Judging by their latest press release, ARM Ltd really is serious about competing with Intel and AMD in the high-end desktop and server computing market, where competition is fierce. For years, ARM had said that there was no need to extend their architecture to 64-bit yet. However, it appears that the time has now come for this to happen, as ARM has announced its new ARMv8 architecture, the first to include a 64-bit instruction set, at ARM TechCon 2011 in Santa Clara, California. ARM CTO Mike Muller said:
"ARMv8 will enable the development of ARM architecture compatible devices that can be designed to maximize the benefits across both 32-bit and 64-bit application areas. This will bring the advantages of energy-efficient 64-bit computing to new applications such as high-end servers and computing, as well as offering backwards compatibility and migration for existing software through a consistent architecture."

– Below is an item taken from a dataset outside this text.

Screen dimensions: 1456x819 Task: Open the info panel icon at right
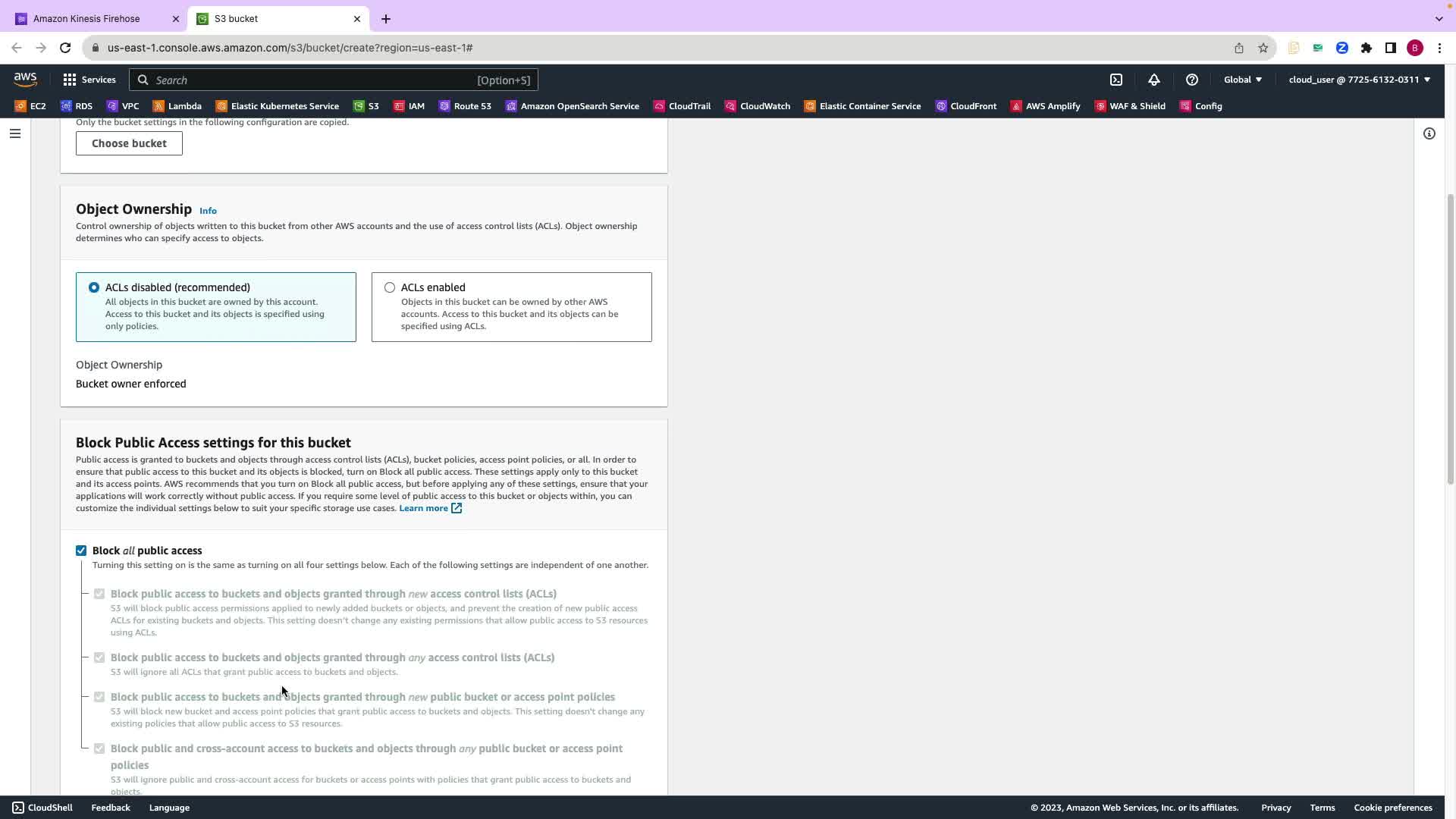(x=1429, y=133)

Muller also explained that the ARMv8 architecture will have 32- and 64-bit modes, much like today's x86/x64 CPU's which should ease transition into the 64-bit world for existing applications. The 32-bit mode is called AArch32 and the 64-bit mode AArch64. Key features of the existing ARMv7 instruction set will also be kept, as would be expected. Some of these features are: TrustZone, virtualization and NEON advanced SIMD, which will be either maintained or extended, as appropriate.